# Rotman´s homological algebra regarding commutative diagram with exact rows and columns.

abstract-algebracommutative-algebragroup-theoryhomological-algebramodules

I stumbled upon Rotman´s homological algebra, I think it is exercise 2.33, and Im stucked proving it.

Given the following commutative diagram in $$R-Mod$$ with exact rows and columns:

$$\begin{array}{c} A' & \xrightarrow{\alpha}& A & \xrightarrow{\alpha'}& A'' &\xrightarrow{} & 0 \\ \downarrow f' & & \downarrow f & & \downarrow f'' \\ B' & \xrightarrow{\beta}& B & \xrightarrow{\beta'}& B'' & \xrightarrow{} & 0 \\ \downarrow g' & & \downarrow g & & \downarrow g'' \\ C' & \xrightarrow{\gamma}& C & \xrightarrow{\gamma'}& C'' & \xrightarrow{}& 0 \\ \downarrow & & \downarrow & & \downarrow \\ 0 & & 0 & &0 & \end{array}$$

Prove that if $$f''$$ and $$\beta$$ are monomorphism, then $$\gamma$$ is also monomorphism. Also prove that if $$\gamma$$ and $$f$$ are monomorphism, then $$f''$$ is also monomorphism. My attempt to prove goes like this:

Lets take an arbitray $$c' \in C$$ such that $$\gamma(c')=0$$ in order to prove that $$\gamma$$ is injective we need to prove that $$Ker(\gamma)=0$$, this is proving that $$c' = 0$$. Since $$c' \in C'$$ with $$g'$$ surjective there is an element $$b' \in B'$$ such that $$g'(b')=c'$$. Then, since the diagram is commuative we have that $$(\gamma g')=(g \beta)$$, so we have

$$g(\beta (b'))=(g \beta)(b')= (\gamma g')(b') = \gamma (g'(b'))= \gamma (c') =0.$$

This last equality means that $$\beta (b') \in Ker(g) =Im(f)$$. So there is an element $$a \in A$$ such that $$f(a) = \beta (b')$$. Then by the commutativity of the upper right square we have that $$(\beta' f)= (f'' \alpha ')$$. This implies the following equality:

$$f''(\alpha'(a))= (f'' \alpha')(a)= (\beta' f )(a)= \beta' (f(a))= \beta' (\beta(b'))=0.$$

Where the last part of the equality equal to zero because $$\beta(b') \in Im(\beta) =Ker(\beta ')$$. Therefore $$\alpha' (a) = 0$$ since $$f''$$ is injective. But Im run out of ideas how to proceed here in order to prove that $$c' =0$$. Appreciate your help with this one.
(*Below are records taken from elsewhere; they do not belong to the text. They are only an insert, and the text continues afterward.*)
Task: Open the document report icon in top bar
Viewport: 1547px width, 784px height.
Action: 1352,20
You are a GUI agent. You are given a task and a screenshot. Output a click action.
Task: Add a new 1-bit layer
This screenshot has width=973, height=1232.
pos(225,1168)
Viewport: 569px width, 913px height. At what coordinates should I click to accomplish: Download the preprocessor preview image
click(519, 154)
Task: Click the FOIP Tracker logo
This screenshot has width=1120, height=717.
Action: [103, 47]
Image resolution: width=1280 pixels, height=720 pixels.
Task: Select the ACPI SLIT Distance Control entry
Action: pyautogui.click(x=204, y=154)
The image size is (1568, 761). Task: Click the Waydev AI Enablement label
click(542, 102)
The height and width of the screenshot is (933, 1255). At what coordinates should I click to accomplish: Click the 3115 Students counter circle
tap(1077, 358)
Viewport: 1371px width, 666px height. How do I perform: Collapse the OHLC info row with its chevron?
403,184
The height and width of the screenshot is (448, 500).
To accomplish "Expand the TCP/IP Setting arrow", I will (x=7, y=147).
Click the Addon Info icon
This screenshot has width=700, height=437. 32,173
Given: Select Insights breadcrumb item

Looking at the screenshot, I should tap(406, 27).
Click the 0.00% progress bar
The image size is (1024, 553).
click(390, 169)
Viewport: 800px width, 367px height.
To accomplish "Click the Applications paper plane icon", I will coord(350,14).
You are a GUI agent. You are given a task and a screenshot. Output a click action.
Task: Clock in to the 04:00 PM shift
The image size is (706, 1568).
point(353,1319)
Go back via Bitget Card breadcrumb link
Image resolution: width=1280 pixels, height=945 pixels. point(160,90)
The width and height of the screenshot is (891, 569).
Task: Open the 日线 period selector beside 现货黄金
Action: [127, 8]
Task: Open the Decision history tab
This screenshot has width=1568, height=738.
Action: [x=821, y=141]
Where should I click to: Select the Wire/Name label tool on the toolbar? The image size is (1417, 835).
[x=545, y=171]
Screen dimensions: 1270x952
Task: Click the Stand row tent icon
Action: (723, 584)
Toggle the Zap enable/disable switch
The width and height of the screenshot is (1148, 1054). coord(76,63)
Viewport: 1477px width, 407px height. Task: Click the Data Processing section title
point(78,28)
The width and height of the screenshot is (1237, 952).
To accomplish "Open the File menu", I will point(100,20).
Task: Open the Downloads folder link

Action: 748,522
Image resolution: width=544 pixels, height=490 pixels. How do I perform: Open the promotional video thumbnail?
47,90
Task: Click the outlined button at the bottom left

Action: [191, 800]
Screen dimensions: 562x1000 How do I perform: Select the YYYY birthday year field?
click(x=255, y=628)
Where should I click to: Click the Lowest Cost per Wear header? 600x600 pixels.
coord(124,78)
In general, when faced with a problem like this, you should check carefully whether you've exhausted all available information at your disposal. I'll use your notation, and pick up where you left off. I've hidden key parts of this answer with spoilers; I recommend trying to complete the problem yourself as much as you can, only consulting them as needed.

Since $$\alpha(a) = 0$$,

there exists $$a' \in A'$$ such that $$\alpha(a') = a$$, since $$\ker(\alpha') = \operatorname{Im}(\alpha)$$.

Therefore, we have

$$f(\alpha(a')) = f(a) = \beta(b')$$,

and so by the commutativity of the upper square, this yields

$$\beta'(f'(a')) = \beta(b')$$.

By using that $$\beta$$ is injective, we see

$$f'(a') = b'$$,

and since $$g'(b') = c'$$, we conclude that

$$c' = g'(b') = f'(g'(a')) = 0$$, where the last equality follows by the exactness of the left-most column.